Gerçek İslam'a doğru

Yaşar Nuri ÖZTÜRK
Haberin Devamı

Bid'atlar(uydurmalar) dininden Allah'ın dinine, başka bir deyişle ‘‘uydurulan din’’den ‘‘indirilen din’’e geçişin çileli, fakat onurlu yolundayız. Bu yolu yürümenin önemi, anlamı ve özellikleri üzerinde geçen hafta bir kez daha durmuştuk.

Geçiş döneminin gayretli ve muvahhit erlerinden, bunların mütevazı ama ümit verici çalışmalarından da söz etmiştik. Ve bunlardan birinin de Ömer Temizel adında emekli bir vaizimizin ‘‘Namazın Esrarı’’ adlı kitabı olduğunu söylemiştik.

CUMA NAMAZI

Kitap, bid'atların namaza ilişkin olanlarının bir bölümünü deşifre etmektedir. Vaizimiz, akademik bir disiplinden geçmemiş olmakla birlikte Türkçesi, üslubu, kaynaklara yakınlığı çok güzel bir meslektaşımız olarak görülüyor. Benden hiç söz etmediğine göre, kitaplarımı okumamış olabilir. Ama tespitleri, Kuran'daki İslam kitabıma hem konuları hem de tavrı bakımından tıpa tıp uygundur.

138 sayfalık kitabın büyük kısmı Cuma namazına ilişkin bid'atları deşifre etmekte ve gerçek İslam'da olması gereken şekli ortaya koymaktadır. (Kuran ve sünnetten deliller gösterilmiş, bu delilleri çarpıtan yaklaşımlar deşifre edilmiş, kaynaklar tek tek verilmiştir) Kitaptaki sıraya uyarak bazı tespitleri aktaralım:

Cuma namazı, kadın-erkek her Müslüman'a farzdır. Kadınların cuma namazı kılmalarını engellemek dine aykırıdır. Cuma namazı iki rekat namaz ile hutbeden ibarettir. Bu iki rekat dışında önden ve sondan herhangi bir ilave namaz Peygamberimiz tarafından kılınmamıştır. Böyle bir eklemeye Peygamberimiz müsaade de etmemiştir. Temizel, bu noktada Hz.Ömer'in şu sözünü, ilgili anekdotunu da kaydederek veriyor: ‘‘Cuma namazı iki rekattır. Hiçbir kısaltma olmadan tam olarak iki rekattır. Ve bu, Peygamberimizin tespiti ile böyledir. Kim iftira edip başka türlü söyler-yaparsa, hüsrana düşer.’’

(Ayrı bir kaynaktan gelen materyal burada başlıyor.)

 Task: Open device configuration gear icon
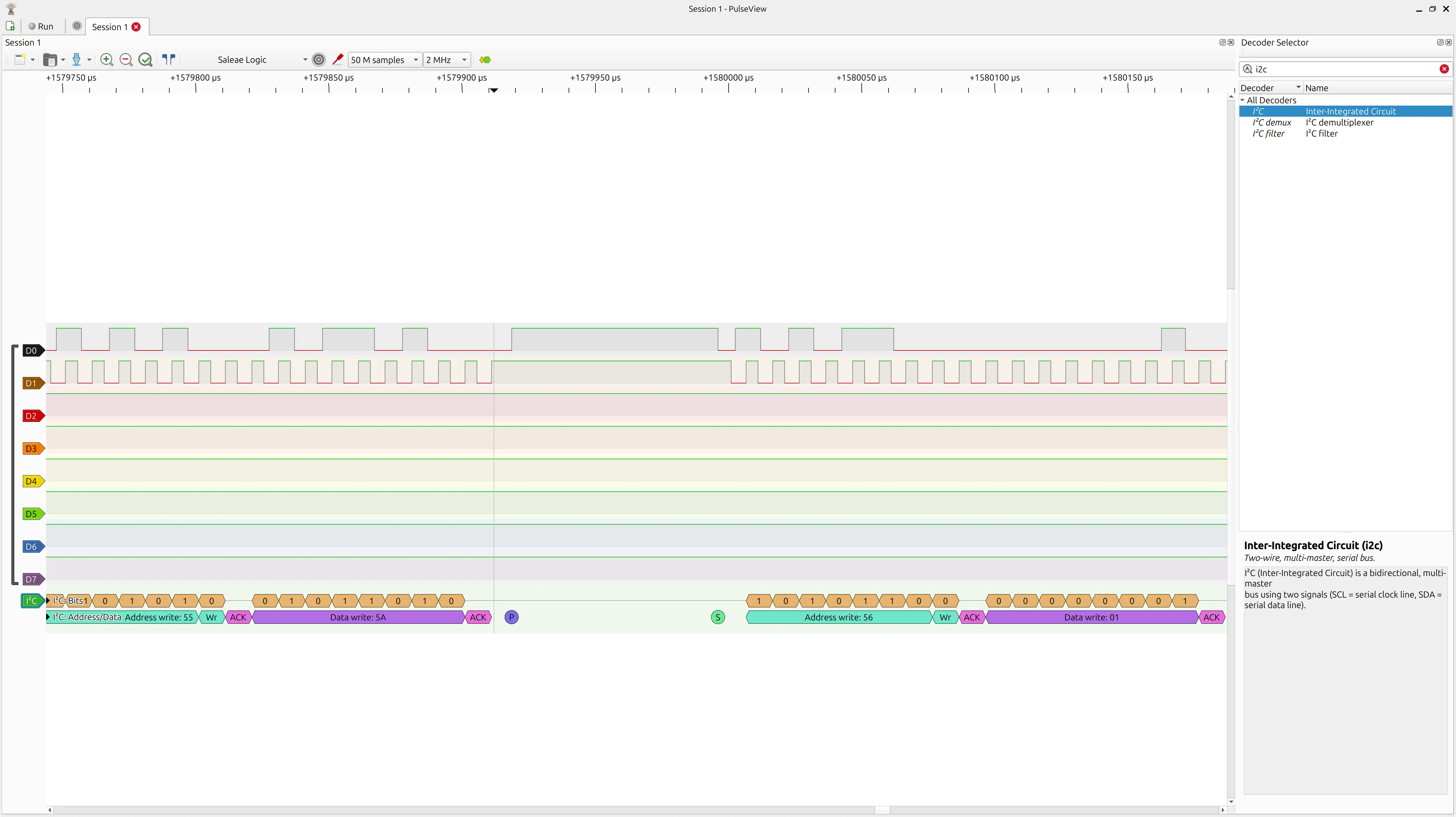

Hz. Ömer, gerek cuma vaktinde, gerekse diğer zamanlarda farzlar dışında herhangi bir namazın (vitir namazı da dahil) cami ve mescitlerde kılınmasına karşı çıkmış, izin vermemiştir. Çünkü Hz. Peygamber bu konuda böyle davranmıştır.

Peygamberimizin uygulama ve emri, farz dışındaki namazların herkesin kendi evinde kılınmasıdır. Tam bu noktada Temizel, Buhari ve Müslim'de yer alan şu hadisi veriyor: ‘‘Müslümanlar olarak sizin üzerinize düşen, farzlar dışındaki namazlarınızı evlerinizde kılmanızdır.’’

Temizel'in kitabında ibretle okunacak önemli saptamalar var. Bunların tümünü vermeye bu sütun müsait değildir. Birkaç konuya daha, sadece başlıklar halinde değinip kitabın okunmasını önereceğim. (Denizli'deki irtibat telefonu: 0.258/241 50 18-20)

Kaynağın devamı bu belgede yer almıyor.